The last entitlement property to consider future usage will be that on Zarembo Island, which Planning and Zoning will discuss at its Jan. 14 meeting.

In its other business, commissioners unanimously approved the final plat for a lot line adjustment requested by Jeff Barlow, a replat of lots 3B and 4 of the Wrangell Townsite Block 22. The item will move to the Borough Assembly for final approval at its meeting this evening.

Due to a conflict of interest, commissioner Jim Shoemaker had to abstain from two other items of business, which made them unactionable due to lack of quorum. The commission still has two unfilled seats, which the city is still looking for volunteers to fill. A special meeting was subsequently scheduled for noon today to address these two items, a vacation request of two easements and approval of findings of fact to the request for a contract zone at the Torgramsen-Glasner subdivision.

Of the latter, the Wrangell Cooperative Association is requesting a special contract zone allowing light industrial usage on a residentially-zoned lot. The WCA Transportation Office would like to purchase the 6.87-acre property and build a permanent office, storage and maintenance facility there.

During its meeting Nov. 12, Planning and Zoning approved the contract zone request. The draft findings of fact it will examine today finds impacts to adjacent properties by the facility as proposed would be minimal.

Letters from prospective seller Lisa Torgramsen and WCA transportation manager Bill Willard were filed in support of the sale, with Willard requesting the zoning commission reconsider the size of greenbelt restrictions it imposed on the proposed property. Municipal Code requires a 25-foot wide buffer between industrial and residential zones, but commissioners had decided to double this due to concerns from a future neighbor.

Willard estimated a 50-foot buffer would render 38 percent of the property unusable, and would also “apply a standard to WCA which is not required of others in a similar situation.” In her letter, Torgramsen pointed out that the property is already bordered on by commercial properties and a fully-occupied trailer court, and suggested the impact of developed residential lots on the subdivision would have a “far greater” noise and traffic impact than the office being proposed.

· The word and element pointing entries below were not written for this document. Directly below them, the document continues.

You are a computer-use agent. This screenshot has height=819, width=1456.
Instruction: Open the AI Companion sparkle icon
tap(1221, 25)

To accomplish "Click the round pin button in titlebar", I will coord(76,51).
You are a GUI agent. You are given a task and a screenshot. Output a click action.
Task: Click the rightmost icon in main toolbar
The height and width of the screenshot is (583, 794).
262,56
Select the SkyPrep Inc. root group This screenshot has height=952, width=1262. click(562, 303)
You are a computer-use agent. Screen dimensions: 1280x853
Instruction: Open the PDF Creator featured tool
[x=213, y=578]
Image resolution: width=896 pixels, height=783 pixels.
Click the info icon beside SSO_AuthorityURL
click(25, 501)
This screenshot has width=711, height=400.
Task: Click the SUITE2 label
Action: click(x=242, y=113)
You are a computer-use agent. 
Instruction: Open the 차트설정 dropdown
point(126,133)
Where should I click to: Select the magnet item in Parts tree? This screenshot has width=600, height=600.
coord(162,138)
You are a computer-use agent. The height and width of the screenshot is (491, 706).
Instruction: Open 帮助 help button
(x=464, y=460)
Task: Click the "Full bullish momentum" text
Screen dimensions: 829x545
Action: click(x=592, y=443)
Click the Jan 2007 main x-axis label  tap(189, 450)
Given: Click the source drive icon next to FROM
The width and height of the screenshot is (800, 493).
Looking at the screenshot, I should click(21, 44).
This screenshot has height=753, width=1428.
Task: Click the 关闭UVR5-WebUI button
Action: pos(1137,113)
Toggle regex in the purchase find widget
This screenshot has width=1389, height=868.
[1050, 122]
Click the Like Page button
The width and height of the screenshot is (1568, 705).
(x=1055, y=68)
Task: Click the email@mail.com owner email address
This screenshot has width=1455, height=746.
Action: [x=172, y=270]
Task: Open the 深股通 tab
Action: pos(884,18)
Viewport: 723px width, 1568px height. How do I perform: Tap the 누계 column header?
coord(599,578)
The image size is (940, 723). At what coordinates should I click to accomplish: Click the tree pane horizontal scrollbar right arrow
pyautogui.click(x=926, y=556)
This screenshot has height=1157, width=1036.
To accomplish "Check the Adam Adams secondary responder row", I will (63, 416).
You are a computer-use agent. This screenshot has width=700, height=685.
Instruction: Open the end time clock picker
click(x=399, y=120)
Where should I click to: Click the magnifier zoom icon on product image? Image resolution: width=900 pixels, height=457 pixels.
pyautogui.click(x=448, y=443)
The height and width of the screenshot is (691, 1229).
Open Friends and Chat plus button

Responding to comments made during November’s meeting by commission chair Terri Henson, Torgramsen felt Henson’s suggestions that WCA instead purchase industrial park property owned by the city were inappropriate.

Also entered into the public record was a letter from the City and Borough regarding the Phillips subdivision on Farm Island. Several residents and the Wrangell Police Department have expressed concerns about the property’s existing access easements, points of which the letter sought to clarify.

When the subdivision was created it provided for easements enabling access to inner lots. More than half of the property’s 4.59-acre lots lack direct access to the Stikine River. Because the easements are laid out in the plat which created the subdivision, all individual deeds referring to Plat 93-7 subsequently include them whether they are accounted for in the deeds or not.

Writing the letter, Borough Manager Jeff Jabusch made clear the city was not providing a legal opinion, but was rather offering an observation based on review of the plat and several deeds. Any disagreement between property owners as to the easements would have to be resolved themselves.